Frauen haben im Alltag die Hosen an
Auch wenn sie berufstätig sind: Frauen übernehmen den Löwenanteil bei der Alltagsorganisation innerhalb von Paarkonstellationen und von Familien.
Frauen wenden weitaus mehr Zeit als Männer für Arbeit im Haushalt und für Sorgearbeit in der Familie auf – und zwar auch, wenn sie gleichzeitig einer Erwerbstätigkeit nachgehen. Das ist bereits aus verschiedenen Untersuchungen bekannt.
Eine neue Studie zeigt nun: Das gilt nicht nur für praktisch-manuelle Tätigkeiten wie kochen, aufräumen, putzen oder etwa die Körperpflege von Kleinkindern oder alten Familienmitgliedern, sondern auch für die Organisation des Alltags. Die Wahrscheinlichkeit, dass sich in Paarbeziehungen von Erwerbstätigen überwiegend die Frau darum kümmert und sich dafür verantwortlich fühlt, dass wichtige private Aufgaben erledigt und Termine gehalten werden, liegt bei 62 %. Die Wahrscheinlichkeit, dass das vor allem der Mann übernimmt, beträgt hingegen lediglich 20 %. Leben Kinder im Haushalt, ist die Diskrepanz noch spürbar größer, ergibt die Untersuchung des Wirtschafts- und Sozialwissenschaftlichen Instituts (WSI) der Hans-Böckler-Stiftung.

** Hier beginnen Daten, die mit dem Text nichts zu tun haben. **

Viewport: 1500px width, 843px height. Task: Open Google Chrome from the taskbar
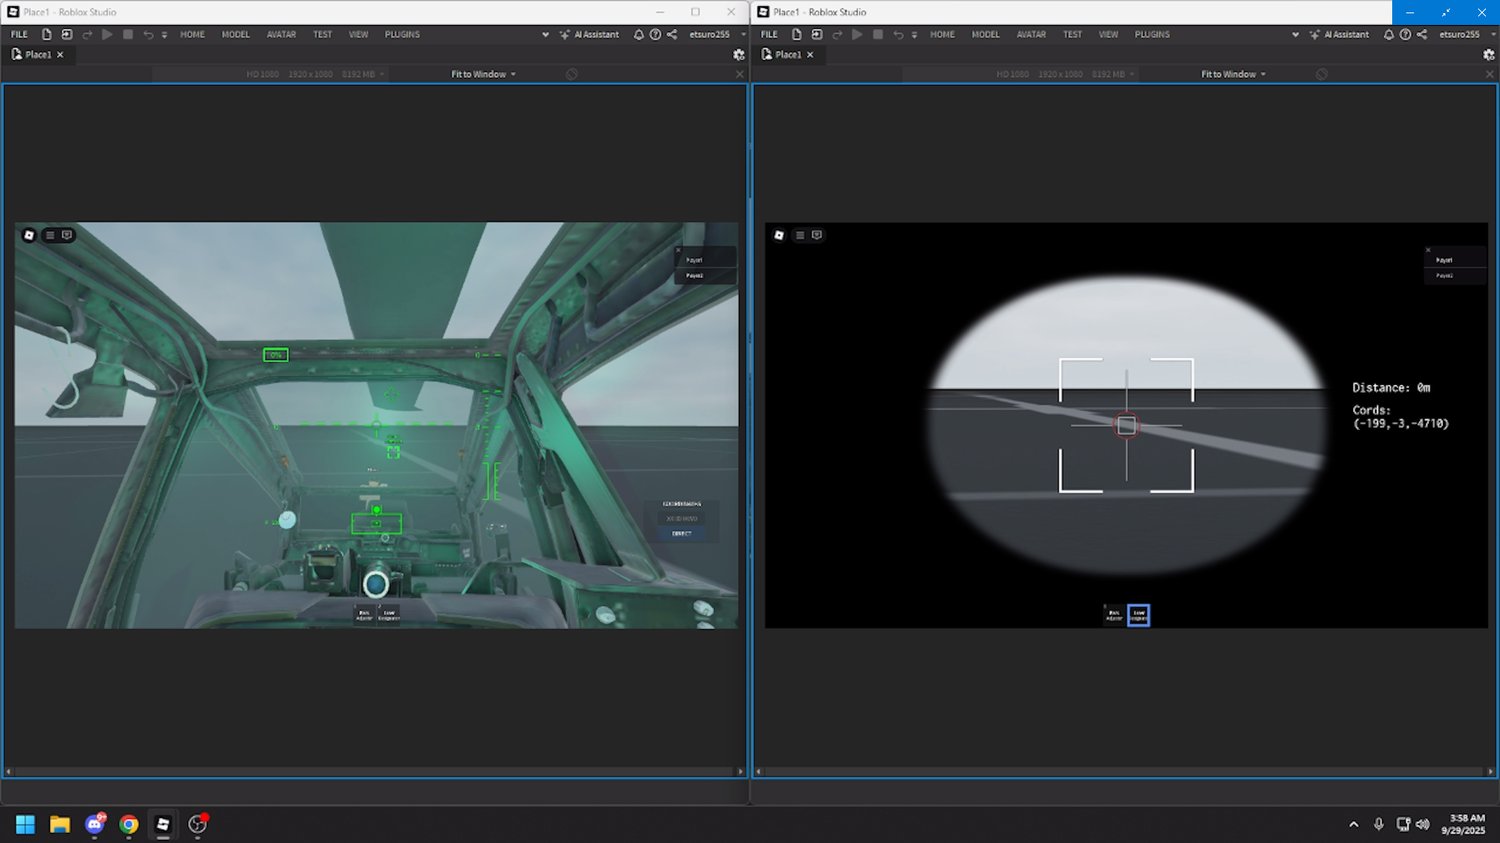tap(129, 824)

„Mental Load“ ist bei Frauen größer
Einkaufslisten machen, Abendessen planen, den Nachwuchs vom Kindergarten abholen, Termin für die Vorsorgeuntersuchung bei der Kinderärztin machen, zwischendurch den kranken Schwiegervater anrufen und an die Unterlagen für die Steuererklärung denken: All das und noch viel mehr gehört zur Alltagsorganisation, die neben der Erwerbsarbeit eine Menge Zeit und Nerven kosten kann. Wissenschaftlerinnen und Wissenschaftler sprechen abstrakter auch von „unsichtbarer Denkarbeit“ oder „Mental Load“ – geht es doch um Voraus- und Mitdenken, den Überblick wahren, Wege finden, das scheinbar Unvereinbare vereinbar zu machen. Die WSI-Forscherin Yvonne Lott und ihre Ko-Autorin Paula Bünger haben untersucht, wie erwerbstätige Frauen und Männer diese Planungsaufgaben untereinander aufteilen. Und welche Belastung aus dieser kognitiven und emotionalen Arbeit resultiert.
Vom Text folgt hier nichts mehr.